Белояров — на семи дорогах. Узловая станция. Но добраться до него из Щербиновки все равно нелегко. На проходящий поезд не сядешь. Даже если ты вырвал у кассира билет, это еще ничего не значило. Проводники предпочитали держать тамбуры закрытыми наглухо: чтобы — ни щепочки, чтобы даже зацепиться было не за что. Разве что тебе здорово повезет и кто-то из пассажиров выходит на твоей станции… Но тут ты должен проявить изворотливость циркового клоуна-акробата и прошмыгнуть в приоткрытую дверь или хотя бы всунуть в притвор ногу, чтобы с этого плацдарма потом начать затяжные переговоры с проводником, совать ему под нос билет с мандатом. А он будет истошно вопить: «Вагон — не резиновый, местов нету!»
Поэтому местные жители предпочитали пассажирским красавцам свой «пятьсот веселый» — пяток стареньких товарных вагончиков-теплушек, оборудованных широкими — от прохода до стен — нарами в два этажа. На обшарпанных, в далеком-далеком прошлом кирпичного цвета дощатых стенках жила надпись: «8 лошадей или 40 человек».
Из Турчиновки до Белоярова — километров тридцать. «Пятьсот веселый» одолевал их за два с небольшим часа. Останавливался он у каждого овражка, у каждой тропки, у каждого столба, заменявших собою вокзалы. Там его поджидала пестрая, многоликая толпа жаждущих попасть на белояровский знаменитый базар. Едва теплушки, лязгнув звонко буферами, гнусаво пискнув тормозами, останавливались, начинался штурм. В широкий зев незакрывающихся зимой и летом дверей летели корзины, котомки, мешки, ведра… Затем уже втягивались в вагоны или вскарабкивались сами хозяева. Машинист не отправлял поезд, пока с насыпи не поднимется последний пассажир. Но все равно спешили, ругались до хрипоты, до драки.
Сурмачу повезло, он успел юркнуть в полупустой вагон и занял место на средних нарах у окошка, забитого для тепла досками. В ногах у него на вершковом гвозде, вбитом в стенку, висел фонарь, который никогда не зажигали, — свечки в нем от роду не бывало. Коснулся фонаря сапогом. Железная кубышка качнулась, казалось, дала толчок поезду.
— Слава тебе, господи! — кто-то из женщин громко возблагодарил бога за то, что тот был сегодня к ней особенно милостив и отправил «пятьсот веселый» из Щербиновки без заметного опоздания.

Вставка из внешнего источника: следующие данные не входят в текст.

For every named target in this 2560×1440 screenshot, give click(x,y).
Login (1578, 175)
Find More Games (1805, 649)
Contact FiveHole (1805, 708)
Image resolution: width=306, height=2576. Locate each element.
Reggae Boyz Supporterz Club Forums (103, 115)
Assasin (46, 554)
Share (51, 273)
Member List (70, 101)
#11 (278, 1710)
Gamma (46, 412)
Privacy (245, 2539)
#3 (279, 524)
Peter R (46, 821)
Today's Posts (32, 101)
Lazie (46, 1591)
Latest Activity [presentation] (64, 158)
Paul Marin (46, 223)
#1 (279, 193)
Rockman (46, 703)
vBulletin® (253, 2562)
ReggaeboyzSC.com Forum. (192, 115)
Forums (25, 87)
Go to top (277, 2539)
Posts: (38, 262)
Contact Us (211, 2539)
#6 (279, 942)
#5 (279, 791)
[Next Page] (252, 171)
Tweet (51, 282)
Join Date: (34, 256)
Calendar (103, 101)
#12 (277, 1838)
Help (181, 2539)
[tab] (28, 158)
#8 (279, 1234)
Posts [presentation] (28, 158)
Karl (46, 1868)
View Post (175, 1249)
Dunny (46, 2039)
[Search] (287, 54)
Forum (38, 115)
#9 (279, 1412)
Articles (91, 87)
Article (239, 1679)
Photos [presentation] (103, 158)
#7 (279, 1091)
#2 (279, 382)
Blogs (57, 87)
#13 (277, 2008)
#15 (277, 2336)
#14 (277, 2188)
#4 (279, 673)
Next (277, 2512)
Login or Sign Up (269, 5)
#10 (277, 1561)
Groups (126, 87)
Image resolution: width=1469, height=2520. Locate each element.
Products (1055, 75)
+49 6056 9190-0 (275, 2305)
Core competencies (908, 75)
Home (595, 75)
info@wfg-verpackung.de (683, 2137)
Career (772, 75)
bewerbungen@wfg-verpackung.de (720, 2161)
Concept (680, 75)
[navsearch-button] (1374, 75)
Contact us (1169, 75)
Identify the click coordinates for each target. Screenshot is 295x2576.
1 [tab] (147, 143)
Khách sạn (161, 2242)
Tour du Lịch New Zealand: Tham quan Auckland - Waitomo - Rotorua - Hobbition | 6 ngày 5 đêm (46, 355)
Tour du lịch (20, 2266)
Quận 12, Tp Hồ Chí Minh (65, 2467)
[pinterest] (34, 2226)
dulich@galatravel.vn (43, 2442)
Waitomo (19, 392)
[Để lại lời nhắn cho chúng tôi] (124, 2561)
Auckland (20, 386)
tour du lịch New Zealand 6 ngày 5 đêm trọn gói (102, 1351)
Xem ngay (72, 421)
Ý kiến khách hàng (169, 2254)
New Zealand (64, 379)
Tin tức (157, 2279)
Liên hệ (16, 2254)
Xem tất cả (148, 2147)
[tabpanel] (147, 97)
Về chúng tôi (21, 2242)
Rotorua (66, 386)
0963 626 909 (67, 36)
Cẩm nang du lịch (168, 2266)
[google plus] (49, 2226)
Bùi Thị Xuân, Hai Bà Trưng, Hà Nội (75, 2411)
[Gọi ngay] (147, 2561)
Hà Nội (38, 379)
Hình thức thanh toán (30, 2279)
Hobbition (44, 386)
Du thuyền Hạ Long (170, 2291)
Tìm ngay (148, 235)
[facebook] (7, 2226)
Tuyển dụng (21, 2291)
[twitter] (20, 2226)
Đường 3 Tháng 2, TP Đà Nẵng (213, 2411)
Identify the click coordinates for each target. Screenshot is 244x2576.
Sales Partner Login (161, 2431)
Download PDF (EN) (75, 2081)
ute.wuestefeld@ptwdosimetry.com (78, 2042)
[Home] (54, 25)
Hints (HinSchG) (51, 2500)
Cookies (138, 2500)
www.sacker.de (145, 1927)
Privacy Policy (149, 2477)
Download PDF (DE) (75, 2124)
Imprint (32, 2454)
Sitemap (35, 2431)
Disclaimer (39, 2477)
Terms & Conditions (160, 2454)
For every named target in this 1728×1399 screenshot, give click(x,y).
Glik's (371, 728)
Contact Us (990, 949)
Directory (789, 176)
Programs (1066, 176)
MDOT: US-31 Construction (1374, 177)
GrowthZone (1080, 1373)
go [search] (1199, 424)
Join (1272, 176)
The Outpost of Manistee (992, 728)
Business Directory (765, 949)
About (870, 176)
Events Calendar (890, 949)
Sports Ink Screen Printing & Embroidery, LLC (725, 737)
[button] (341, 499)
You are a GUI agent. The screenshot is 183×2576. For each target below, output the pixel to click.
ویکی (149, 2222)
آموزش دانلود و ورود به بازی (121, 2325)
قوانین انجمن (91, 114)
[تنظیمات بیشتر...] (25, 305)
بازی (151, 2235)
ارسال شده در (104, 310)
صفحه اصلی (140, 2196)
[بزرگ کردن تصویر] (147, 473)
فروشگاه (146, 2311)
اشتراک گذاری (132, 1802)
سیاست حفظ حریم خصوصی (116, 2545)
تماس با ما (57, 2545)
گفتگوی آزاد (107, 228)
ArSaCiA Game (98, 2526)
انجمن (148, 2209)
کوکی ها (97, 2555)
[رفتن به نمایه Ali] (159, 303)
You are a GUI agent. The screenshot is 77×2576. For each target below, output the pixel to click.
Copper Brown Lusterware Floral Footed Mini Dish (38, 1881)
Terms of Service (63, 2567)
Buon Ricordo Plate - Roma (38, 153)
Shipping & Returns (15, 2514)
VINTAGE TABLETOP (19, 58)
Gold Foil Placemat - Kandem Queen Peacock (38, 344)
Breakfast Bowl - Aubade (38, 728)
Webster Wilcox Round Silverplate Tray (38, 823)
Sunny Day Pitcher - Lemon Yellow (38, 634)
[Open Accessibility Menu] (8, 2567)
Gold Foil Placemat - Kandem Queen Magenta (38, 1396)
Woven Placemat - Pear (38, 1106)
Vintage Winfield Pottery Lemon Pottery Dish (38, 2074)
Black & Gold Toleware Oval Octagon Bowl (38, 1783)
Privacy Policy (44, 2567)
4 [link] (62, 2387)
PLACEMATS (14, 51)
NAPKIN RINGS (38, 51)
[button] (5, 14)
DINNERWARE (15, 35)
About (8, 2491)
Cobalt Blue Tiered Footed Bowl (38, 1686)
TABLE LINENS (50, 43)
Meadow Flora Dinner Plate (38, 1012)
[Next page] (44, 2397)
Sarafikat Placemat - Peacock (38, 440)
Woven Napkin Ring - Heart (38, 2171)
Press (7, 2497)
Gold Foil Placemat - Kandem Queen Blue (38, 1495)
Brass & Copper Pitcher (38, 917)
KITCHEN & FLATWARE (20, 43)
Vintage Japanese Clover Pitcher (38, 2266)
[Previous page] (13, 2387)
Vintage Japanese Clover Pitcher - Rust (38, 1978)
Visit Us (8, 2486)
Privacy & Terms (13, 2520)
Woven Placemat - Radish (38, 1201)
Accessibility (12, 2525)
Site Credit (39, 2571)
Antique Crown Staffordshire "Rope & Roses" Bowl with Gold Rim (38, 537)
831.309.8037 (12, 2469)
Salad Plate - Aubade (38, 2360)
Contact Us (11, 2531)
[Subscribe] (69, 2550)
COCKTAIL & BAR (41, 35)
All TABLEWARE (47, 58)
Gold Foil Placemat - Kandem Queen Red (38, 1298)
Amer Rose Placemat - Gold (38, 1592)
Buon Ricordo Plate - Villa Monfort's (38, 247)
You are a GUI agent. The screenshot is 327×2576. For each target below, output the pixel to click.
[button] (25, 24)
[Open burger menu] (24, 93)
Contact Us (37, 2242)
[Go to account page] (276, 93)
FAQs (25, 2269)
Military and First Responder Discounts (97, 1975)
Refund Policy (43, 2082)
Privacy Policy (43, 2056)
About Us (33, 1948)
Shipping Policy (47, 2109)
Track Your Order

Аверьян улегся поудобнее, посматривая на человеческий разноголосый муравейник, который кипел, матерился, стонал внизу.
Лениво постукивали колеса на стыках. Времени с избытком.
«Ольга…» Какая она? Встретит ее Аверьян — из тысячи узнает. А вот вспомнить выражение лица не может. Круглолицая. Милая. И все. Да, еще он помнил ее глаза: добрые, доверчивые. Пожалуй, ничего больше в его памяти не сохранилось. До обидного мало! Но будет больше. Вот разыщет он ее в Белоярове. А ото совсем не трудно сделать. Спросит в милиции, куда ему все равно надо зайти: «Где тут у вас акушерка с племянницей живут?»
Милицию нашел без особого труда. Шел-шел по улице, заплывающей грязью, и вдруг дом с широким крыльцом. Над крыльцом — козырек, крытый новым тесом. На крыльце — две лавочки. «Для посетителей».
Дежурный — бывший красноармеец в шинели неряшливого вида. Поседевшая от времени, обветшалая, она висела на худых плечах, как на палке.
Дежурный перематывал обмотки. И пока не завершил эту сложную, требующую сноровки и ловкости операцию, не оторвался от занятия, хотя посетитель в кожаной куртке стоял перед ним. А освободившись, натужно выпрямился, упираясь обеими руками в поясницу:
— Слухаю.
— Мне бы переночевать тут у вас. Я из ГПУ, — пояснил Аверьян.
Дежурный долго рассматривал мандат.
— А чего не переночевать, — согласился он, возвращая документ. — Место на лавке не протрешь.
Узнав, что уполномоченного ГПУ интересует местный фотограф Демченко, дежурный долго выяснял, что именно привело чекиста к этому человеку, и обрадовался, когда Аверьян ответил:
— Надобно порыться в старых фотографиях.
— Беспокойный мужик, — осуждающе произнес дежурный, усаживаясь на лавку возле стола, прижавшегося к невзрачному подоконнику. — До всего ему дело: и до помоев, что бабы на улицу выплескивают (летом, говорит, заразы не оберешься), и до хлеба, на котором пекарь с продавцами наживаются, и нас, милицию, поругивает: дескать, на черном рынке развели спекулянтов. Но городок маленький: все друг друга в лицо знают. Появился ты, а спекулянты весь запрещенный товар заховали. И только ухмыляются, поглядывая на тебя.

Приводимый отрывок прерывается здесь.